Although TPO and DPO are good options if the hip joint is still largely intact, prognosis will be poor with clear malformation and/or clear osteoarthritis. In these cases, treatment can be either conservatively or surgically with a total hip replacement. Conservative treatment including weight reduction, analgesics, and exercise therapy can be very rewarding. In case function cannot be restored and pain is a major problem, a total hip prosthesis can be indicated.

The total hip prosthesis systems can be divided in two groups in analogy with human hip prostheses.⁷ One group uses polymethyl methacrylate (PMMA) or bone cement to stabilize the prosthesis cup in the acetabulum and the shaft of the prosthesis in the femur. The PMMA provides a direct stabilization of the prosthesis component in the bone. The second group uses a press-fit of the prosthesis and relies on osteointegration or bone ingrowth into the surface of the prosthesis component for its final stability. This means that stability of the prosthesis system increases during the first 6 to 18 weeks after surgery. Both systems have their advantages and disadvantages and are comparable in final results and complications.

In human medicine, resurfacing procedures with replacement of only the acetabulum or femoral head have had some interest but proved to be far inferior to total hip replacement.

The major drawback of total hip replacement in dogs and cats is the cost of the implant. In view of this, a salvage procedure may be of interest. As pain from the hip joint usually is the major complaint, eradicating pain should be the main goal. A femoral head and neck resection can be effective in relieving hip pain. A disadvantage of the procedure is that the functional length of the femur is decreased, which must be compensated for by extending the hip, stifle and crurotarsal joint. This leads to an impaired locomotion of the affected hind limb but without pain. In cats and small dogs, it is very difficult to see this mechanical lameness, although it is present; but in larger dogs, it is clearly visible. The goal of a total femoral head and neck resection in treating chronic hip disease is not to restore normal locomotion but to alleviate pain. In dogs with Calve-Legg-Perthes disease or avascular necrosis of the femoral head complete femoral head and neck resection is the treatment of choice.⁸

In conclusion, early surgical treatment of dogs with clinical hip dysplasia can best be performed using a TPO or DPO technique. In older dogs with hip dysplasia, osteoarthritis, and chronic pain a total hip replacement is the most suitable to restore function. Femoral head and neck resection can be used as a salvage procedure.

References

1.  Lavrijsen IC, Heuven HC, Meij BP, Theyse LF, Nap RC, Leegwater PA, et al. Prevalence and co-occurrence of hip dysplasia and elbow dysplasia in Dutch pure-bred dogs. Prev Vet Med. 2014;114(2):114–122.
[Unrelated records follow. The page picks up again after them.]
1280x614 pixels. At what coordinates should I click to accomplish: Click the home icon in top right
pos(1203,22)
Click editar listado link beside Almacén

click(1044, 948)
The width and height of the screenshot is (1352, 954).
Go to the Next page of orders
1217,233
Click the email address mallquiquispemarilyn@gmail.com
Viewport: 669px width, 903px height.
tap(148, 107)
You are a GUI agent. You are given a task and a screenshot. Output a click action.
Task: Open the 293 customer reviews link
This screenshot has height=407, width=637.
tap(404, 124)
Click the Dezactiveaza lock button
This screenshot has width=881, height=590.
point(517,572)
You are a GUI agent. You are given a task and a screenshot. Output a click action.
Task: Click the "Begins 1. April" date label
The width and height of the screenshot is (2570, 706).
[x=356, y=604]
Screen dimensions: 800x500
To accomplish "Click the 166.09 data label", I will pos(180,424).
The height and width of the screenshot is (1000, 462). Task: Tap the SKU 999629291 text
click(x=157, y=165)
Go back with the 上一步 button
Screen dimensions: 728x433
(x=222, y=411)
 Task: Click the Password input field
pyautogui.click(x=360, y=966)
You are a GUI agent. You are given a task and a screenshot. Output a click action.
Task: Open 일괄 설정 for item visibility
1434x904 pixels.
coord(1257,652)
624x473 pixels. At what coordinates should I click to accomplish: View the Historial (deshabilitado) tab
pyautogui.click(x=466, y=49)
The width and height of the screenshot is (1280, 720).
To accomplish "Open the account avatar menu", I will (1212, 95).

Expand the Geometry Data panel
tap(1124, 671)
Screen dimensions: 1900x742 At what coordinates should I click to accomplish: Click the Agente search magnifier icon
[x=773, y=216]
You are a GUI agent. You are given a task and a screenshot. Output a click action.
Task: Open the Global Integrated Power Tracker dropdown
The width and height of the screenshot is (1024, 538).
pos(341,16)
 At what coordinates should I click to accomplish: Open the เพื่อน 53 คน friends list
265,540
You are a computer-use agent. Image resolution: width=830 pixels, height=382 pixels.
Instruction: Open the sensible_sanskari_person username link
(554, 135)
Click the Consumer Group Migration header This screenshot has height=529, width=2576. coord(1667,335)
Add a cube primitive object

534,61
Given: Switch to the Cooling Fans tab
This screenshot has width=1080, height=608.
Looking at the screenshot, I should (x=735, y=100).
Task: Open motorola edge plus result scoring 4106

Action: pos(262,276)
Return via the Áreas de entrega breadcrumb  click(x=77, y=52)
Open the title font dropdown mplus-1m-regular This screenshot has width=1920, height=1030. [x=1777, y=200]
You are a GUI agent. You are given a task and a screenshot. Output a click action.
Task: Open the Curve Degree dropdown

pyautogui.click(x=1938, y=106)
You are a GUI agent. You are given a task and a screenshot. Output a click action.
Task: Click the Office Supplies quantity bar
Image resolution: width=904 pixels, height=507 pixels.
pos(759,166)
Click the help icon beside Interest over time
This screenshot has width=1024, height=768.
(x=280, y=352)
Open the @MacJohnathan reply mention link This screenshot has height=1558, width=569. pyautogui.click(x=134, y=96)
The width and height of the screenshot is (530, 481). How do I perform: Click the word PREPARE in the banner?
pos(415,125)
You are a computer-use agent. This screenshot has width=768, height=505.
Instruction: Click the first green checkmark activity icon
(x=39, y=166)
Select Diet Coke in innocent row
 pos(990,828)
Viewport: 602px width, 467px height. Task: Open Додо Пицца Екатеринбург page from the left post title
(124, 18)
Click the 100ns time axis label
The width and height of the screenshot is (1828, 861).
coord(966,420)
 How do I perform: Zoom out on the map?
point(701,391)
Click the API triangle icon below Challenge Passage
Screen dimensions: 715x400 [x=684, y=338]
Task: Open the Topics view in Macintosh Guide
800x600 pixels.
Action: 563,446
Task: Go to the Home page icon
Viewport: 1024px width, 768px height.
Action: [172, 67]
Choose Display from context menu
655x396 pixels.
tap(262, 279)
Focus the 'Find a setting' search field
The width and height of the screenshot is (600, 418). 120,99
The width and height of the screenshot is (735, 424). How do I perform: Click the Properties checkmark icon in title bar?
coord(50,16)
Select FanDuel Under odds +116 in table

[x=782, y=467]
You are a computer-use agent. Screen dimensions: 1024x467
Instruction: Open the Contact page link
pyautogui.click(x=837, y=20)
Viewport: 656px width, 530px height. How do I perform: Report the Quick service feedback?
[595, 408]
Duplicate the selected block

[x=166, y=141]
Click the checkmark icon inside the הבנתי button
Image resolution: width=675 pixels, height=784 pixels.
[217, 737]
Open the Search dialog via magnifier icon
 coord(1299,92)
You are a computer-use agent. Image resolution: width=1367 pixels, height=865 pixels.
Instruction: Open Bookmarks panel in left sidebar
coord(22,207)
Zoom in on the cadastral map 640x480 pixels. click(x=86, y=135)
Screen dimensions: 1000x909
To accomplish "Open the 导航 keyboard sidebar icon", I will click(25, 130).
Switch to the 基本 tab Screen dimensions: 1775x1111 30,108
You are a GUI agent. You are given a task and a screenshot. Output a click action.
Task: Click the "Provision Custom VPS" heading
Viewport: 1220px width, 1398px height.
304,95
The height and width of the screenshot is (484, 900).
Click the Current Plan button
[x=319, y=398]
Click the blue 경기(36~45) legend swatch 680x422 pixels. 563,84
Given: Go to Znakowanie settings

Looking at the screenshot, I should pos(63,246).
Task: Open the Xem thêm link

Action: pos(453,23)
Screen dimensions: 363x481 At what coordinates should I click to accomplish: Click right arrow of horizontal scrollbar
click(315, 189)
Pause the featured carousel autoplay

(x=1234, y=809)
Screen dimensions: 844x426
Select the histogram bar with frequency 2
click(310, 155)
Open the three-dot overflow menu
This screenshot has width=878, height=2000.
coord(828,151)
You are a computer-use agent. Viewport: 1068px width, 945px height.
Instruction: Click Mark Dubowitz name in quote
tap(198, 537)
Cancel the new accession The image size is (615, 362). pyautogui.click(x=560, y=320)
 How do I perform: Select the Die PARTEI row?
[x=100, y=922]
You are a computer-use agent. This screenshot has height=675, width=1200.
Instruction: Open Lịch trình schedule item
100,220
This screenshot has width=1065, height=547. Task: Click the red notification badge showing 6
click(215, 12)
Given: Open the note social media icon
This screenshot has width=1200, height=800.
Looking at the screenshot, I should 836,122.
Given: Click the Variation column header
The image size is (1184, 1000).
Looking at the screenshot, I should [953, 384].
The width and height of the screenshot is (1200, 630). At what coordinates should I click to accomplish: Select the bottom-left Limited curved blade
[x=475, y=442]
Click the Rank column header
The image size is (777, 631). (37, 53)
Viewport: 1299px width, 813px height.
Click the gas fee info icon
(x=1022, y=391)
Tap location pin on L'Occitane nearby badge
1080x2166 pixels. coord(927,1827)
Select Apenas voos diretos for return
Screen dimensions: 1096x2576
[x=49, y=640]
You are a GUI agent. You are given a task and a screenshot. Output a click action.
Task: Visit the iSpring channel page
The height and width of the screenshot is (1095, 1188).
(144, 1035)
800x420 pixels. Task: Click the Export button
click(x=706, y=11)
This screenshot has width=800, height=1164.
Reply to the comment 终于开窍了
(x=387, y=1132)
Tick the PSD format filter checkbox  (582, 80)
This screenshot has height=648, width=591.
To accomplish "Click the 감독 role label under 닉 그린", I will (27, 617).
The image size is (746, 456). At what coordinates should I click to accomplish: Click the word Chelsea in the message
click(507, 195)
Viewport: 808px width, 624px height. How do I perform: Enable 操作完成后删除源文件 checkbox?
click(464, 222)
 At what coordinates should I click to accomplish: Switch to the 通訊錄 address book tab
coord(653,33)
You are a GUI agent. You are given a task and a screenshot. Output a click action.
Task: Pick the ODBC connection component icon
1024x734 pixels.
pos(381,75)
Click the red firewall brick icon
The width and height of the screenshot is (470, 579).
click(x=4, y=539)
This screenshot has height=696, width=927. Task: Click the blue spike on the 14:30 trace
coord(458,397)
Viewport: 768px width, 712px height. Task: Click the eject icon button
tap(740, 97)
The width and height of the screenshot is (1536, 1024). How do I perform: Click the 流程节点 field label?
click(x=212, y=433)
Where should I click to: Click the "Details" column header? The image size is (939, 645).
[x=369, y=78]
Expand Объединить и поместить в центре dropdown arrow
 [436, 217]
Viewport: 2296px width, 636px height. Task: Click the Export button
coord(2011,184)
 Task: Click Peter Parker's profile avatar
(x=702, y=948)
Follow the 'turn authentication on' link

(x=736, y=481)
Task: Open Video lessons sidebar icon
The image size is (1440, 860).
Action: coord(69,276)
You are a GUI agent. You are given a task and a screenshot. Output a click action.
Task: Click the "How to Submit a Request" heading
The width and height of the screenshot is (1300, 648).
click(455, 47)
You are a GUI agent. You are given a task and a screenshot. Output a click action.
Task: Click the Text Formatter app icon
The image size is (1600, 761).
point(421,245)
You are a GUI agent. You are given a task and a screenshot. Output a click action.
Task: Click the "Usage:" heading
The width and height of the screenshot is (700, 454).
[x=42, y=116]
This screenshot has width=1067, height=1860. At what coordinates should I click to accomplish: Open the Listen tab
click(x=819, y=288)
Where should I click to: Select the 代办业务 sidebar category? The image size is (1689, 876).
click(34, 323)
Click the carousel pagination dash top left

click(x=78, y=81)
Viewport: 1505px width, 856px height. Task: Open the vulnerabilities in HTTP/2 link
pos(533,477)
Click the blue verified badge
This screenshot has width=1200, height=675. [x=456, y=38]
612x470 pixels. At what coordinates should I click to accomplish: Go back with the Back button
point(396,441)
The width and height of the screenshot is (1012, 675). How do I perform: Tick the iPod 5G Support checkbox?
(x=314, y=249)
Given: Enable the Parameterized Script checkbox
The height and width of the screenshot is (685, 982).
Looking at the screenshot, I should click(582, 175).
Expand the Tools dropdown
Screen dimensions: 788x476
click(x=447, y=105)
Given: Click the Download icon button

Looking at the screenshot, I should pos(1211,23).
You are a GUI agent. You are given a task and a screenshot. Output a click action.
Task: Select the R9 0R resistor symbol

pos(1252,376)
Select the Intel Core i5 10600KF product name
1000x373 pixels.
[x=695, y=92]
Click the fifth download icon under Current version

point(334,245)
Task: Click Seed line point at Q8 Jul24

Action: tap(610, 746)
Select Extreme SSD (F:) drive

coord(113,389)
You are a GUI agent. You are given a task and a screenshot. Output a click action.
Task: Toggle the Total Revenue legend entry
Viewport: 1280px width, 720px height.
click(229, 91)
2.  Janssens L, De Ridder M, Verhoeven G, Gielen I, van Bree H. Comparing Norberg angle, linear femoral overlap and surface femoral overlap in radiographic assessment of the canine hip joint. J Small Anim Pract. 2014;55(3):135–138.

3.  Smith GK. PennHIP more than "complementary" to FCI hip screening method. J Small Anim Pract. 2009;50(2):105–106.

4.  Runge JJ, Kelly SP, Gregor TP, Kotwal S, Smith GK. Distraction index as a risk factor for osteoarthritis associated with hip dysplasia in four large dog breeds. J Small Anim Pract. 2010;51(5):264–269.

5.  Slocum B, Devine T. Pelvic osteotomy in the dog as treatment for hip dysplasia. Semin Vet Med Surg (Small Anim). 1987;2(2):107–116.

6.  Vezzoni A, Boiocchi S, Vezzoni L, Vanelli AB, Bronzo V. Double pelvic osteotomy for the treatment of hip dysplasia in young dogs. Vet Comp Orthop Traumatol. 2010;23(6):444–452.

7.  Bergh MS, Budsberg SC. A systematic review of the literature describing the efficacy of surgical treatments for canine hip dysplasia (1948-2012). Vet Surg. 2014; Epub May 19.

8.  Alpaslan AM, Aksoy MC, Yazici M. Interruption of the blood supply of femoral head: an experimental study on the pathogenesis of Legg-Calve-Perthes Disease. Arch Orthop Trauma Surg. 2007;127(6):485–491.